▶ Instructions to follow:
Nothing but the lines from the start of the records below through the line that has "Relatos de viajes (541, 29)" should appear, each exactly as given.
The data section start
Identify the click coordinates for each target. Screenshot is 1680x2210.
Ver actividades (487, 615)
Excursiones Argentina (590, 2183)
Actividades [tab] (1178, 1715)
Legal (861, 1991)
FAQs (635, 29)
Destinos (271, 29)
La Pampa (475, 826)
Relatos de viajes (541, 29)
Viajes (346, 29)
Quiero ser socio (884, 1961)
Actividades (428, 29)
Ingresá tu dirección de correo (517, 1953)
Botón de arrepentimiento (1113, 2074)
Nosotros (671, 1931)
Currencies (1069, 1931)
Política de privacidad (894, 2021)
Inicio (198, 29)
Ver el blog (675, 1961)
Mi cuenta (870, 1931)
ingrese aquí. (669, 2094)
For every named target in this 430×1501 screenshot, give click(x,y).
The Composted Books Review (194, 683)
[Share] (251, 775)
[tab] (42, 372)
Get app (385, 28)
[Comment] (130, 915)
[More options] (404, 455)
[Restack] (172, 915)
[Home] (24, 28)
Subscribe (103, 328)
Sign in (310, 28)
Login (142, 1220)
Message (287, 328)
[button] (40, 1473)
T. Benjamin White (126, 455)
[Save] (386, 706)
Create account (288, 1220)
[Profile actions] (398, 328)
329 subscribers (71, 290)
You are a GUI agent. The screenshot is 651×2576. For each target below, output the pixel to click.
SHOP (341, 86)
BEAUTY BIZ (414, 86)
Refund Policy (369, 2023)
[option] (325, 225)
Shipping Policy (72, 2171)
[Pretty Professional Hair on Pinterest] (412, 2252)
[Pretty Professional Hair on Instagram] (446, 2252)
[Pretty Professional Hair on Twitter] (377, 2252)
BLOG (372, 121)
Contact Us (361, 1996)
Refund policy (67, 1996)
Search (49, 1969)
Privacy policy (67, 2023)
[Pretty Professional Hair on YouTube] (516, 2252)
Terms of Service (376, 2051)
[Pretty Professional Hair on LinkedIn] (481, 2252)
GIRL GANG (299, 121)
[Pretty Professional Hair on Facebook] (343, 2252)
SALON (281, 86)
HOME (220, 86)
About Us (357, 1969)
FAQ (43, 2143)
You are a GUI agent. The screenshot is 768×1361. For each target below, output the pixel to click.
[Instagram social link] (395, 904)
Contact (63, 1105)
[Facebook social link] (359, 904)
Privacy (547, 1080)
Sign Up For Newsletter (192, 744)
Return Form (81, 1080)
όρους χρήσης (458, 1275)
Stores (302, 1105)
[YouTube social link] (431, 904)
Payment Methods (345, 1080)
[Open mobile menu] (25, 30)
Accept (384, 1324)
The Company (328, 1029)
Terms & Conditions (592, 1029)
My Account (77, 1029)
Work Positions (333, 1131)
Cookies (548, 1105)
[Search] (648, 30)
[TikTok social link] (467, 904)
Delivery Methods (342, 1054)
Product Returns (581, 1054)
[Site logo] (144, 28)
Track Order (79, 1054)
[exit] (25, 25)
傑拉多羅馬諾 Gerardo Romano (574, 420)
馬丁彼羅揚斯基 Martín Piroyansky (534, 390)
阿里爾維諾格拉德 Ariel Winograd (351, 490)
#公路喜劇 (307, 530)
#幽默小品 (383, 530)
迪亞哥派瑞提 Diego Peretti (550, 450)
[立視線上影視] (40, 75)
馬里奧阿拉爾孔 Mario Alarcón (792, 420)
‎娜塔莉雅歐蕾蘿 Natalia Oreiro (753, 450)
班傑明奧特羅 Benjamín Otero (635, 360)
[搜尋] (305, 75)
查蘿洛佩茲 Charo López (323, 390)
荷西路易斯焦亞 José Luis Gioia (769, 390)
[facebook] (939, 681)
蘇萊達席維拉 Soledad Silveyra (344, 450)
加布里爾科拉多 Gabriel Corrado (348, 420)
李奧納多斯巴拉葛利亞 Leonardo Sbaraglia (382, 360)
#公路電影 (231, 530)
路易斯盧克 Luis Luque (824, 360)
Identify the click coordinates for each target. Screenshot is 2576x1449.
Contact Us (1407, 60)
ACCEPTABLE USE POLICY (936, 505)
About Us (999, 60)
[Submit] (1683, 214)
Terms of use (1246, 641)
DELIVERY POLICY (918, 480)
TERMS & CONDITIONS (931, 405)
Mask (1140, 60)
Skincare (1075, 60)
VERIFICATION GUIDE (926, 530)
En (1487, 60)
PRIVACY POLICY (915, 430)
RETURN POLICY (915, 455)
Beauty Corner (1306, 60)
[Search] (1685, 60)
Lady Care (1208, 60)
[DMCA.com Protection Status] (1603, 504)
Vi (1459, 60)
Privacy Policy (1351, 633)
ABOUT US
The data section end
▶ Your solution:
Identify the click coordinates for each target. Screenshot is 1680x2210.
Ver actividades (487, 615)
Excursiones Argentina (590, 2183)
Actividades [tab] (1178, 1715)
Legal (861, 1991)
FAQs (635, 29)
Destinos (271, 29)
La Pampa (475, 826)
Relatos de viajes (541, 29)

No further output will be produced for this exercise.